How do I upload a file with metadata using a REST web service?
Asked Answered
I

7

297

I have a REST web service that currently exposes this URL:

http://server/data/media

where users can POST the following JSON:

{
    "Name": "Test",
    "Latitude": 12.59817,
    "Longitude": 52.12873
}

in order to create a new Media metadata.

Now I need the ability to upload a file at the same time as the media metadata. What's the best way of going about this? I could introduce a new property called file and base64 encode the file, but I was wondering if there was a better way.

There's also using multipart/form-data like what a HTML form would send over, but I'm using a REST web service and I want to stick to using JSON if at all possible.

Imbroglio answered 15/10, 2010 at 0:21 Comment(1)
Sticking to using only JSON is not really required to have a RESTful web service. REST is basically just anything that follows the main principles of the HTTP methods and some other (arguably non-standardised) rules.Aventurine
E
229

I agree with Greg that a two phase approach is a reasonable solution, however I would do it the other way around. I would do:

POST http://server/data/media
body:
{
    "Name": "Test",
    "Latitude": 12.59817,
    "Longitude": 52.12873
}

To create the metadata entry and return a response like:

201 Created
Location: http://server/data/media/21323
{
    "Name": "Test",
    "Latitude": 12.59817,
    "Longitude": 52.12873,
    "ContentUrl": "http://server/data/media/21323/content"
}

The client can then use this ContentUrl and do a PUT with the file data.

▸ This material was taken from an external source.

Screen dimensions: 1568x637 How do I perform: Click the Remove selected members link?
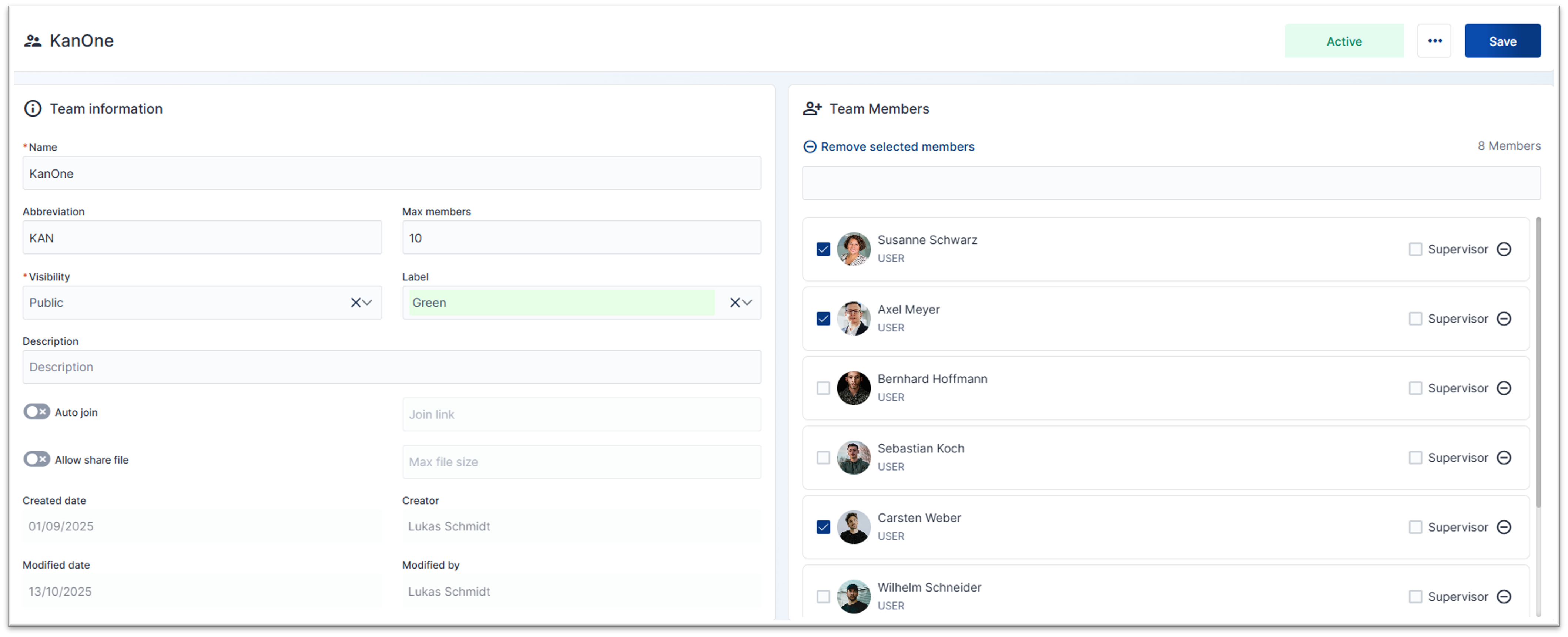coord(898,146)
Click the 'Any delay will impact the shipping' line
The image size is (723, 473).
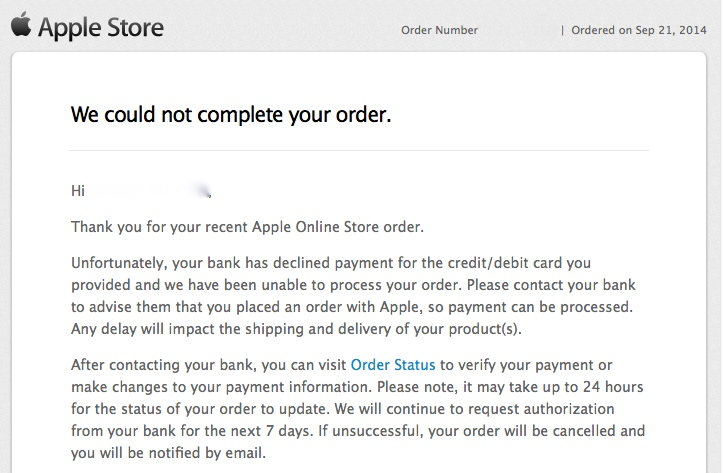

The nice thing about this approach is when your server starts get weighed down with immense volumes of data, the url that you return can just point to some other server with more space/capacity. Or you could implement some kind of round robin approach if bandwidth is an issue.

Eolanda answered 15/10, 2010 at 1:26 Comment(11)
One advantage to sending the content first is that by the time the metadata exists, the content is already present. Ultimately the right answer depends on the organisation of the data in the system.Spears
Thanks, I marked this as the correct answer because this is what I wanted to do. Unfortunately, due to a weird business rule, we have to allow the upload to occur in any order (metadata first or file first). I was wondering if there was a way to combine the two in order to save the headache of dealing with both situations.Imbroglio
@Daniel If you POST the data file first, then you can take the URL returned in Location and add it to the ContentUrl attribute in the metadata. That way, when the server receives the metadata, if a ContentUrl exists then it already knows where the file is. If there is no ContentUrl, then it knows that it should create one.Eolanda
if you was to do the POST first, would you post to the same URL? (/server/data/media) or would you create another entry point for file-first uploads?Pretext
@Matt No. I would return a link header with rel="metadata" and it would tell me where to put the metadata.Eolanda
Say we wanted to upload multiple files, would it work by posting multiple meta data objects, like so -> { <meta_data_obj_1>, <meta_data_obj2 }, and in return get objects + there IDS { <meta_data_obj_1 + ID>, <meta_data_obj2 + ID> }. We would then simply PUT the file data to http://server/upload/file/<meta_data_obj_ID> one at a time? Is this how facebook and other major players do it?Truancy
Out of curiosity, @DarrellMiller, why do you recommend PUT over POST for sending file data? We are using ASP.NET Core 2.0 and many examples use POST for sending the file data. Is this just so that we are more closely following the W3C standards? Or, is there a technical reason for it?Tommi
This post SEEMs like a very elegant solution. But, what about the case where you need to pass across some authentication credentials or auth token? In this case, you would either have to pass them in the querystring or as headers, which really takes us back to the original problem. The original problem being that we need to upload some details with the file data. So, I can't really see how breaking the call up in to two separate parts POST->PUT solves the problem.Tommi
IMO this is not a perfect solution in the sense that it breaks data integrity. Meta data and payload should be in one transaction. The question didn't say anything about this, but I suppose this could be important for many other similar use cases. Making it two separate requests simply breaks this. Erik Allik's answer is a (much)better wayIndophenol
@Indophenol What if the metadata included the number of "likes" of an image? Would you treat it as a single resource then? Or more obviously, are you suggesting that if I wanted to edit the description of an image, I would need to re-upload the image? There are many cases where multi-part forms are the right solution. It is just not always the case.Eolanda
@DarrelMiller hmm... ok, make sense. I guess I had a narrow view. Though in my case( and I believe some of other people's cases) multipart form is still a better way, this could be a good solution for the cases you mentioned. Thanks for the reply. Really appreciated. Down vote removed. (update: can't remove downvote... sorry)Indophenol
A
130

Just because you're not wrapping the entire request body in JSON, doesn't meant it's not RESTful to use multipart/form-data to post both the JSON and the file(s) in a single request:

curl -F "metadata=<metadata.json" -F "[email protected]" http://example.com/add-file

on the server side:

class AddFileResource(Resource):
    def render_POST(self, request):
        metadata = json.loads(request.args['metadata'][0])
        file_body = request.args['file'][0]
        ...

to upload multiple files, it's possible to either use separate "form fields" for each:

curl -F "metadata=<metadata.json" -F "[email protected]" -F "[email protected]" http://example.com/add-file

...in which case the server code will have request.args['file1'][0] and request.args['file2'][0]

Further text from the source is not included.